● **BRIEF**
Copy the lines from the one containing "Screen dimensions: 1289x659" up to and including the one containing "Action: coord(122,568)", leaving the pictures out of the answer.
---- THE RECORDS
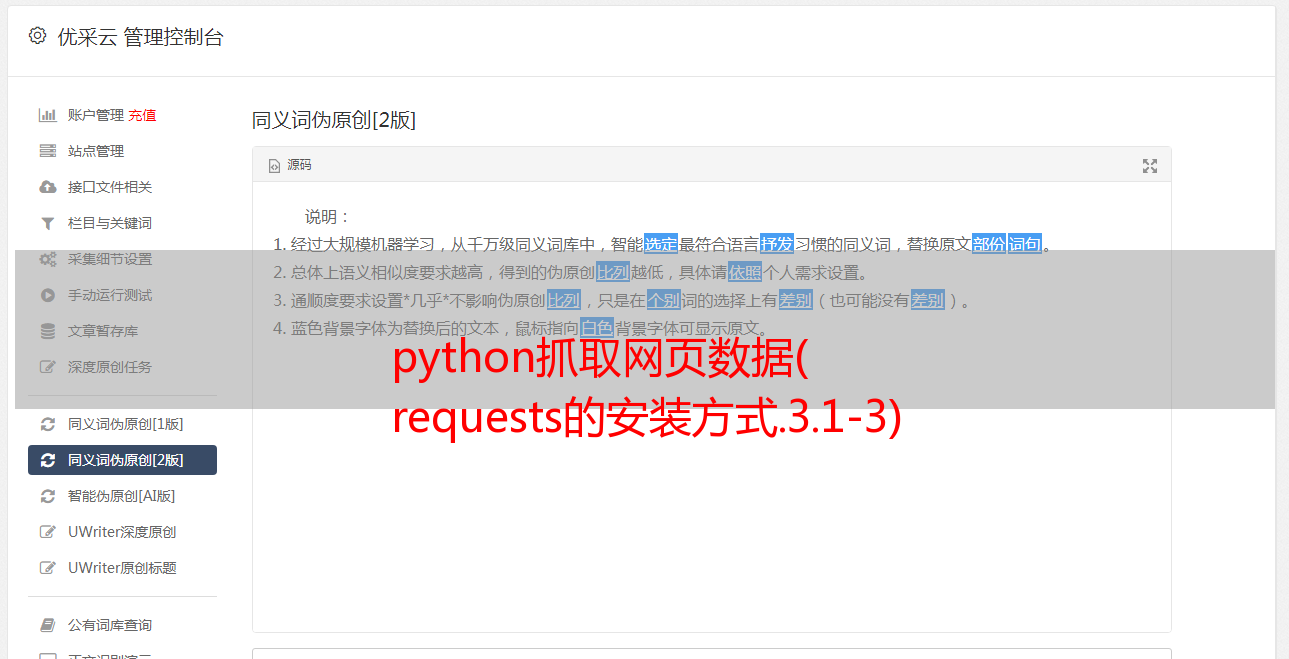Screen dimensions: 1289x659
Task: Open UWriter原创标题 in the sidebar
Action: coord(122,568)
--------
---- THE RECORDS
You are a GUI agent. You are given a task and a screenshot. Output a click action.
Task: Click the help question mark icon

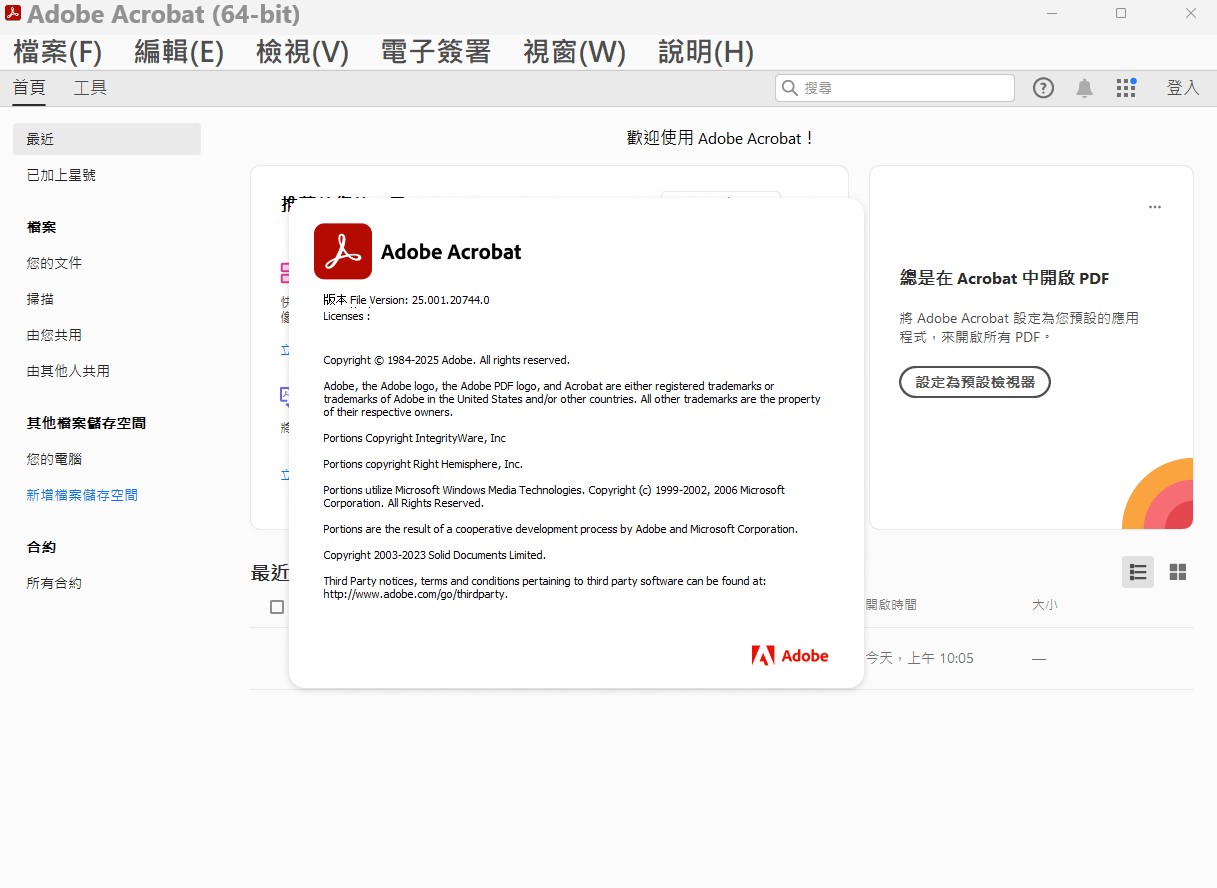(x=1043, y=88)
--------
---- THE RECORDS
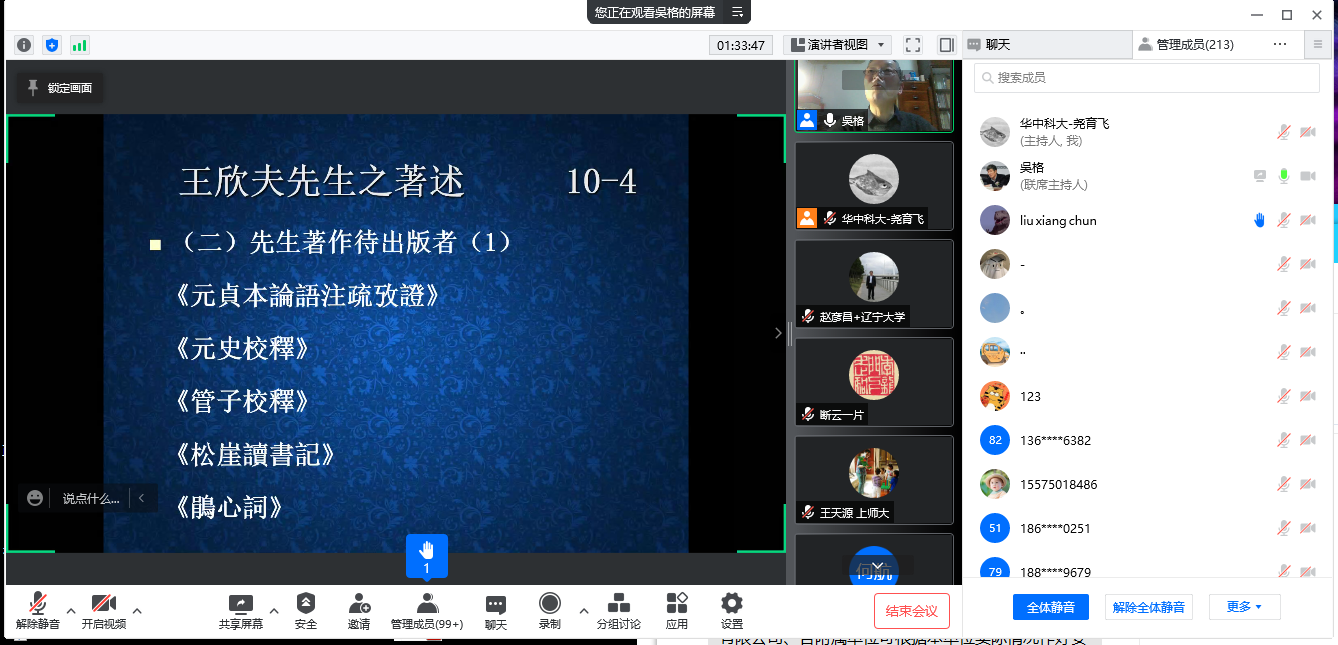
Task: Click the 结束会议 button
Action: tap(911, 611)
--------
● **FINAL RESULT**
Screen dimensions: 1289x659
Task: Open UWriter原创标题 in the sidebar
Action: coord(122,568)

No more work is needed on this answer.